**Task item:** This task calls for the lines below starting at the one containing "The height and" and ending at the one containing "Given: Open the Motion Study 1 tab", repeated exactly with both ends kept and pictures left out.

[Saved entries]
------------------------------
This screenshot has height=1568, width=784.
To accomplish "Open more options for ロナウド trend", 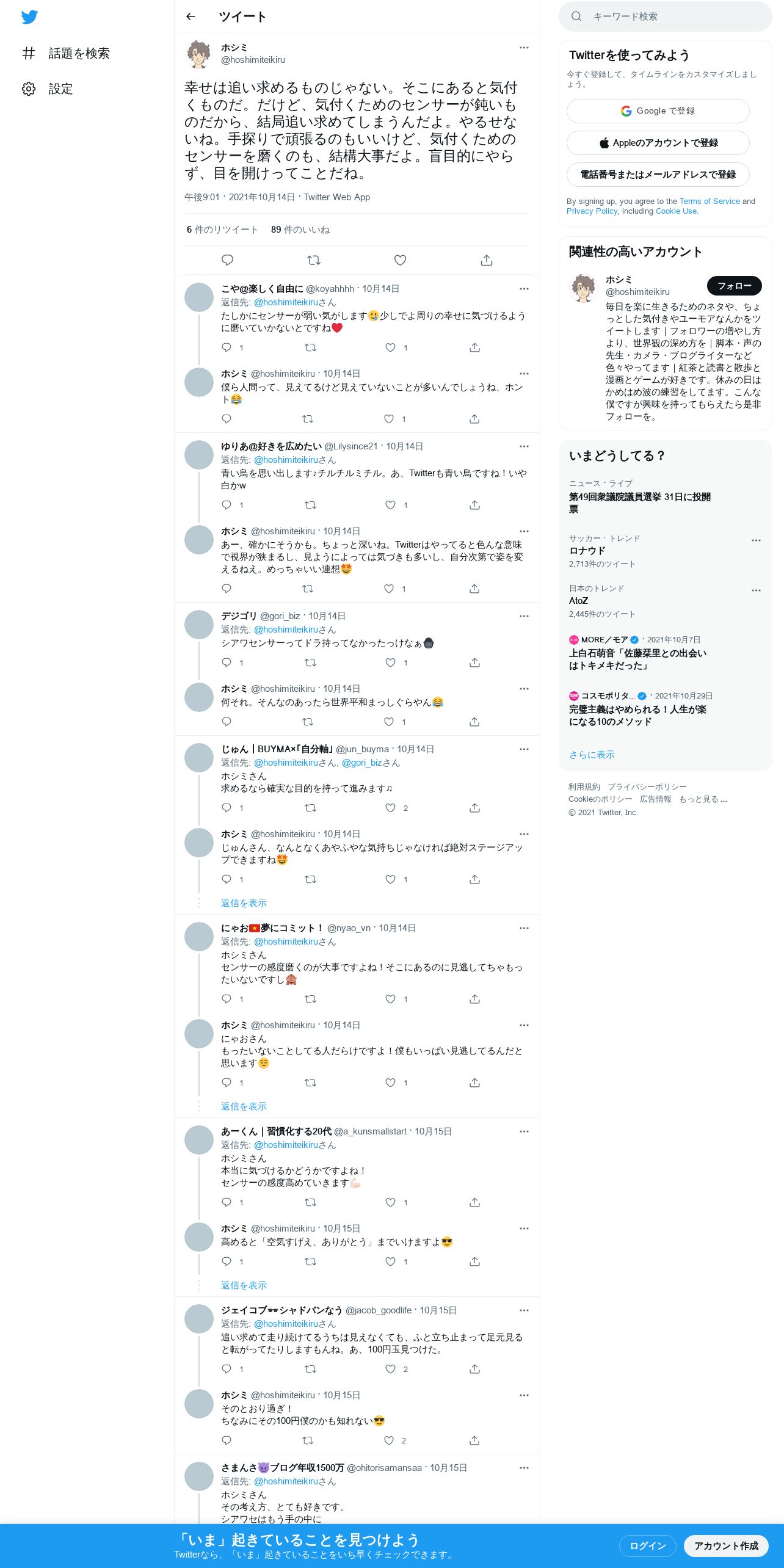I will [x=756, y=540].
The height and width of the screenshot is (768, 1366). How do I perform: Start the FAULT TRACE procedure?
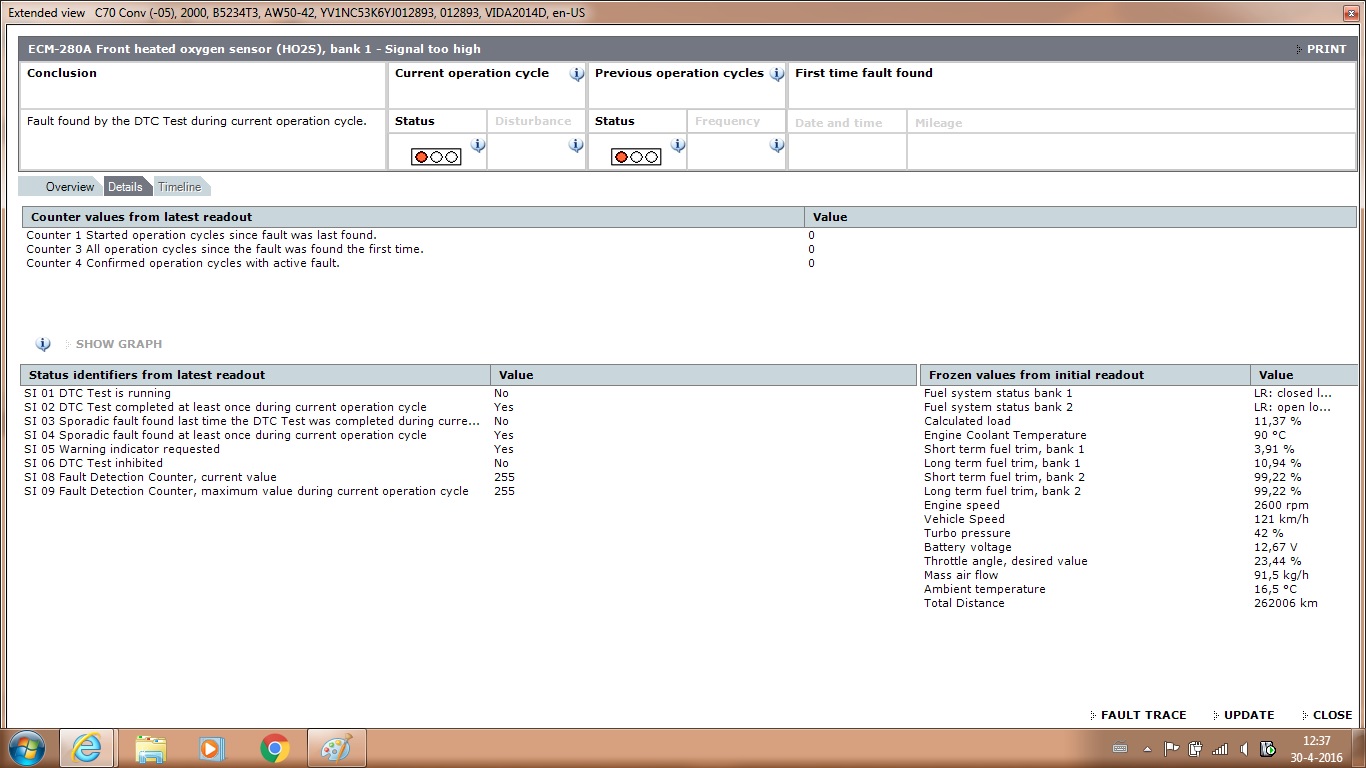click(1143, 715)
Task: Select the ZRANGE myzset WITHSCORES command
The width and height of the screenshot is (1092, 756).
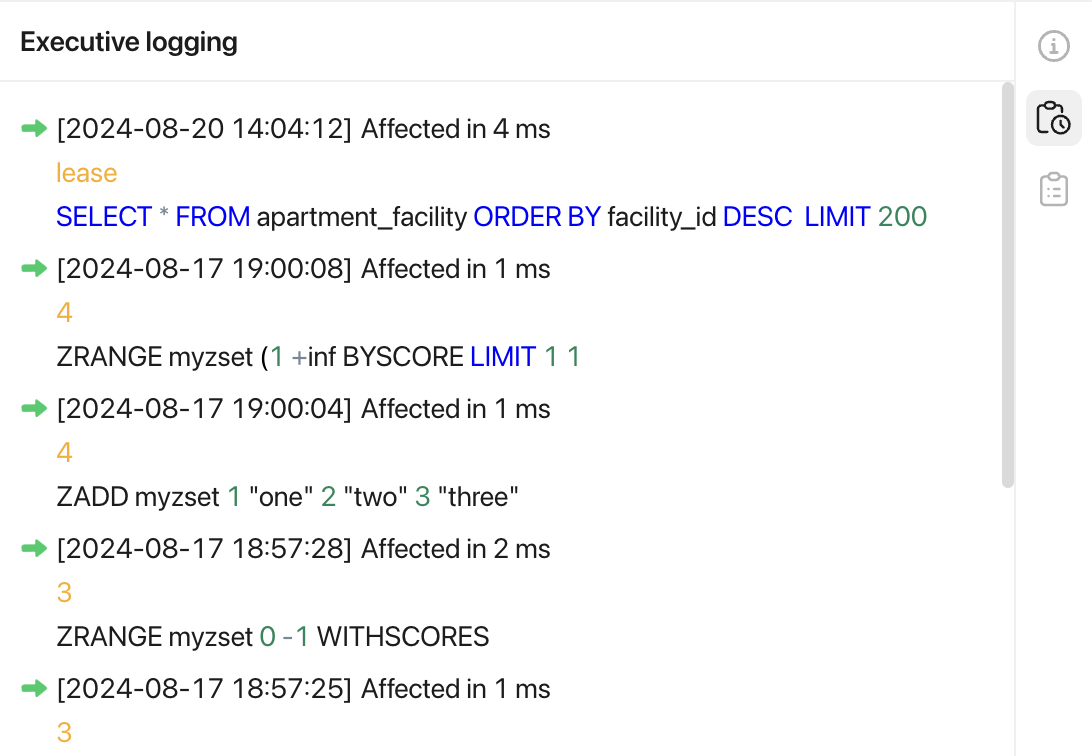Action: [x=273, y=636]
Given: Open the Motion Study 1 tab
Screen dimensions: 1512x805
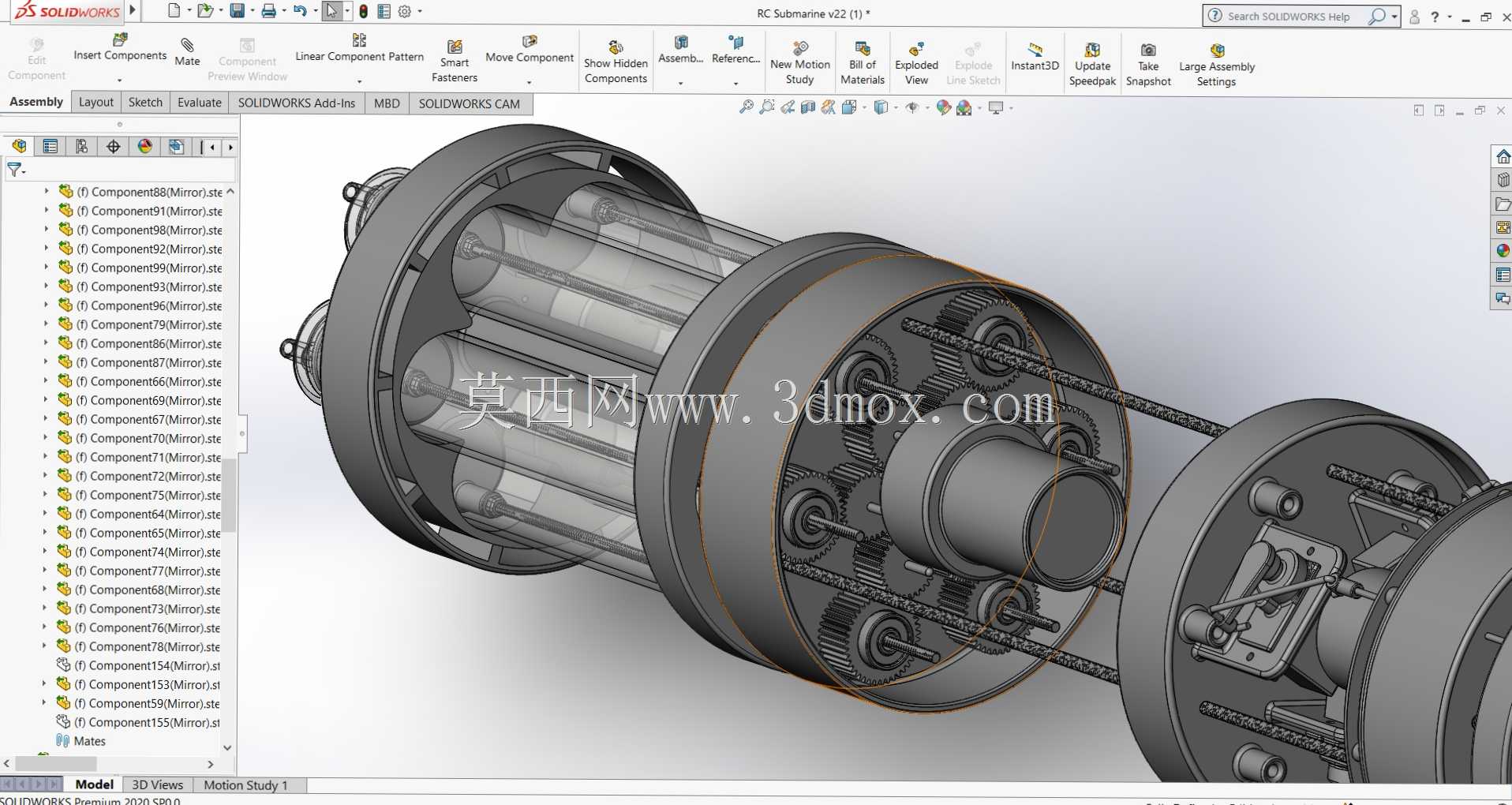Looking at the screenshot, I should (x=245, y=785).

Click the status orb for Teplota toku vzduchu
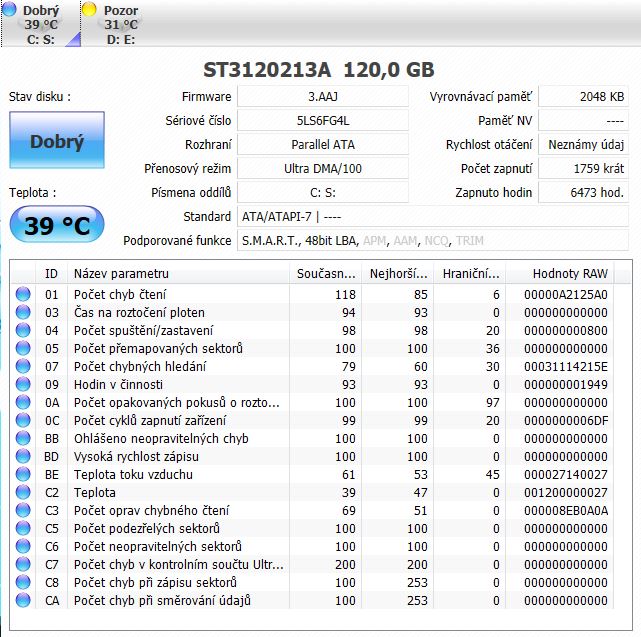23,475
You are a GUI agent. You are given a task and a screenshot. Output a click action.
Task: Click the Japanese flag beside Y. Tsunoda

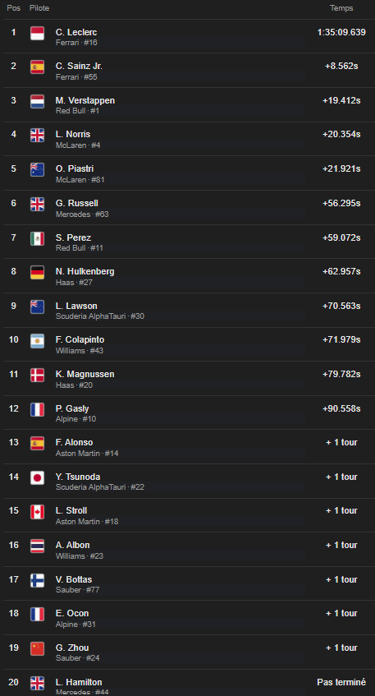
------------------------------
**Solution:**
The height and width of the screenshot is (768, 1366). How do I perform: Start the FAULT TRACE procedure?
click(1143, 715)
Task: Select the ZRANGE myzset WITHSCORES command
The width and height of the screenshot is (1092, 756).
Action: [x=273, y=636]
Given: Open the Motion Study 1 tab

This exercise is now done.